Available data START

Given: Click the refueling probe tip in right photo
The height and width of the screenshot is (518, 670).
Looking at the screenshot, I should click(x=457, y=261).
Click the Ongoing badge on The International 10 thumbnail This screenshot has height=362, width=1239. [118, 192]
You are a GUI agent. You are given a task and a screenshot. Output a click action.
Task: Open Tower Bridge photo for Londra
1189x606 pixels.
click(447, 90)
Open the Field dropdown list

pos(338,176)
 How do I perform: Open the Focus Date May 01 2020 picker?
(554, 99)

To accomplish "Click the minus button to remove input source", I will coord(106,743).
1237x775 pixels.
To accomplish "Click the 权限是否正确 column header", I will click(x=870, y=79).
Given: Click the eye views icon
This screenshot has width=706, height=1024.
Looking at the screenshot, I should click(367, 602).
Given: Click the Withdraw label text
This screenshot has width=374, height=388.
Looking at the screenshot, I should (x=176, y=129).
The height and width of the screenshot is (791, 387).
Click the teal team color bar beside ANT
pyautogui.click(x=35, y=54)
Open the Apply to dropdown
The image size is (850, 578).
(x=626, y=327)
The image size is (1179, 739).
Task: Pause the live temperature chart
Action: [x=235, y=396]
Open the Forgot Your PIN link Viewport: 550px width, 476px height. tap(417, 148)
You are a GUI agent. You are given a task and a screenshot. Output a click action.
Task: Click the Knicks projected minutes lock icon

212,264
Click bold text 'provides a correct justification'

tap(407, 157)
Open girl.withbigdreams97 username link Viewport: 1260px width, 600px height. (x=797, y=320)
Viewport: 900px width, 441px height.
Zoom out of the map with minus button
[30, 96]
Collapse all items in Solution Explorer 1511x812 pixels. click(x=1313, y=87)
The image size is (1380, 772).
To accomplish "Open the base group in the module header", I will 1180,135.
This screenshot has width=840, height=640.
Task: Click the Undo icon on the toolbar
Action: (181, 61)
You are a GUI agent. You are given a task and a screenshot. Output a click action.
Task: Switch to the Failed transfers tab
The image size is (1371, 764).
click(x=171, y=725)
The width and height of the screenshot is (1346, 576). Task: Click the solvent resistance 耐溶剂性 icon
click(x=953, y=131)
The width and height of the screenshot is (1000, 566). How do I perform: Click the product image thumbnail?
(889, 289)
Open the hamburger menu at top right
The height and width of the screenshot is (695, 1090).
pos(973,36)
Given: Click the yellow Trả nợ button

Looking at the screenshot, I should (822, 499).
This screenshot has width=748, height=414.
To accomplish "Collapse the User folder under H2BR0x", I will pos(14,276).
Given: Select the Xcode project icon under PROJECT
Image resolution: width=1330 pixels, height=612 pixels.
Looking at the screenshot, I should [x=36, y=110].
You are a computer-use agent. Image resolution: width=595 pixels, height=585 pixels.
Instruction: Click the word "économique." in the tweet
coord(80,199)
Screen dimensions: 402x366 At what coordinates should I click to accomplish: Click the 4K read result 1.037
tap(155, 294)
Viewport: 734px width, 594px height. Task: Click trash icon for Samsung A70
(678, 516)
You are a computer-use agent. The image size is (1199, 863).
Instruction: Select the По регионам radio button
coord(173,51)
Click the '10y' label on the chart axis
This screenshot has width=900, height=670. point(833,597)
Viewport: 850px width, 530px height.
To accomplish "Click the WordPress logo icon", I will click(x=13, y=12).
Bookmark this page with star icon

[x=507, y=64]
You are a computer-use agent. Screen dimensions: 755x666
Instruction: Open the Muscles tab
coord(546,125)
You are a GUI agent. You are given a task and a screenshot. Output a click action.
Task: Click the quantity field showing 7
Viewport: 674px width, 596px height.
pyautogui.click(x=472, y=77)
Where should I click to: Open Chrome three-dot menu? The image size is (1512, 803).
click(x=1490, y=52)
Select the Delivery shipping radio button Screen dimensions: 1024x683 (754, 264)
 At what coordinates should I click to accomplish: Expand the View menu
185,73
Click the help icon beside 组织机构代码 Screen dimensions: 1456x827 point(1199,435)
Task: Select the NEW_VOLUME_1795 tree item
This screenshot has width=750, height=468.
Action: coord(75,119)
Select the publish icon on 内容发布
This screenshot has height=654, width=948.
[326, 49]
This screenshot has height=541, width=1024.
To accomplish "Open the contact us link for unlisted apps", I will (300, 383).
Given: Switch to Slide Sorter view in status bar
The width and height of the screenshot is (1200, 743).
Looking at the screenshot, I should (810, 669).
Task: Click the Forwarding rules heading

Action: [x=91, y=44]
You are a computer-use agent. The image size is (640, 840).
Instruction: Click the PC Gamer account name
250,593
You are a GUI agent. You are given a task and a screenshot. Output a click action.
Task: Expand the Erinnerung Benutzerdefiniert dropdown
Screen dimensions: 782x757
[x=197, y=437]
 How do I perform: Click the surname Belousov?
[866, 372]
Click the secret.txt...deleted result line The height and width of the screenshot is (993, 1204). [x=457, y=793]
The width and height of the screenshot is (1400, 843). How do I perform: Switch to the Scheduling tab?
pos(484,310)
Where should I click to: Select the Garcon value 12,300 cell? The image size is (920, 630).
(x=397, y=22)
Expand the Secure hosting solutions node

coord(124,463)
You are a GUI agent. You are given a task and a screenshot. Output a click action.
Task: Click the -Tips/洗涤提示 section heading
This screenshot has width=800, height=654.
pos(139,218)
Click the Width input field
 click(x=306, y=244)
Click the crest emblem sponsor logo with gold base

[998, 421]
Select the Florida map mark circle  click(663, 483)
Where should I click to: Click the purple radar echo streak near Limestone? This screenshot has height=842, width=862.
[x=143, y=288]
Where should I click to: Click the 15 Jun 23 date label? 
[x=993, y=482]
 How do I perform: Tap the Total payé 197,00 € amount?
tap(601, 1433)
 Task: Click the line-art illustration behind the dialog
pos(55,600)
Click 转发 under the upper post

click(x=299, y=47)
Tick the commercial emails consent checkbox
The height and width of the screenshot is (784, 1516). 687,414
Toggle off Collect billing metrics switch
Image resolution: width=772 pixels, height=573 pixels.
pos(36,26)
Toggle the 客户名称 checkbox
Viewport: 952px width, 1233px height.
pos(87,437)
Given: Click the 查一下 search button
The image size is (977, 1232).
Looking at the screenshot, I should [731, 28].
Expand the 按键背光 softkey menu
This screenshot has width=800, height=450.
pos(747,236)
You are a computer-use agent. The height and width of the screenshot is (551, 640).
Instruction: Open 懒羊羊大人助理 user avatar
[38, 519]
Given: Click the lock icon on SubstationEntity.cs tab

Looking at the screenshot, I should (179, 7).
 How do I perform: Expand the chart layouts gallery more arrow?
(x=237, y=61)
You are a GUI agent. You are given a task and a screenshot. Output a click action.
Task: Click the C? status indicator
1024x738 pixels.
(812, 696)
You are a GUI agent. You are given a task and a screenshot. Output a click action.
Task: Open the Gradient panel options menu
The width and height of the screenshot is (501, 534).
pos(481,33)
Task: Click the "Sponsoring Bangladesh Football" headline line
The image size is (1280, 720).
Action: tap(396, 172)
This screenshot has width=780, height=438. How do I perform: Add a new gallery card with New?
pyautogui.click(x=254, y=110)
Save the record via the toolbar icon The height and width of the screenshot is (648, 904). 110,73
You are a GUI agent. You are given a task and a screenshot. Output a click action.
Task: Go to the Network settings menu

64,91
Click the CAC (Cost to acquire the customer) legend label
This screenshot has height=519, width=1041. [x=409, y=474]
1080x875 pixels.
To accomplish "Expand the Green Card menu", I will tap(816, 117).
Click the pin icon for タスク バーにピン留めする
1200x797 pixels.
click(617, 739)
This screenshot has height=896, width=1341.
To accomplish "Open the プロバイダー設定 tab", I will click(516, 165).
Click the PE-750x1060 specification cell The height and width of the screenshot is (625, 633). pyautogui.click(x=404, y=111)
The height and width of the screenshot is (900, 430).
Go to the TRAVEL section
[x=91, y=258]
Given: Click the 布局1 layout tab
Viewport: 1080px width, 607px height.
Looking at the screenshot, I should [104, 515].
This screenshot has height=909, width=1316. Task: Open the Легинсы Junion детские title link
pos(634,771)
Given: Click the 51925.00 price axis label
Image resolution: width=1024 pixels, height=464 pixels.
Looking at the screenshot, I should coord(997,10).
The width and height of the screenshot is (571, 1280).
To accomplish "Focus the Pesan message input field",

Available data END

Aim of the exercise:
Output exactly the leading lines of the data, up to and including the line marked by "1237x775 pixels.".

Response area:
Given: Click the refueling probe tip in right photo
The height and width of the screenshot is (518, 670).
Looking at the screenshot, I should click(x=457, y=261).
Click the Ongoing badge on The International 10 thumbnail This screenshot has height=362, width=1239. [118, 192]
You are a GUI agent. You are given a task and a screenshot. Output a click action.
Task: Open Tower Bridge photo for Londra
1189x606 pixels.
click(447, 90)
Open the Field dropdown list

pos(338,176)
 How do I perform: Open the Focus Date May 01 2020 picker?
(554, 99)

To accomplish "Click the minus button to remove input source", I will coord(106,743).
1237x775 pixels.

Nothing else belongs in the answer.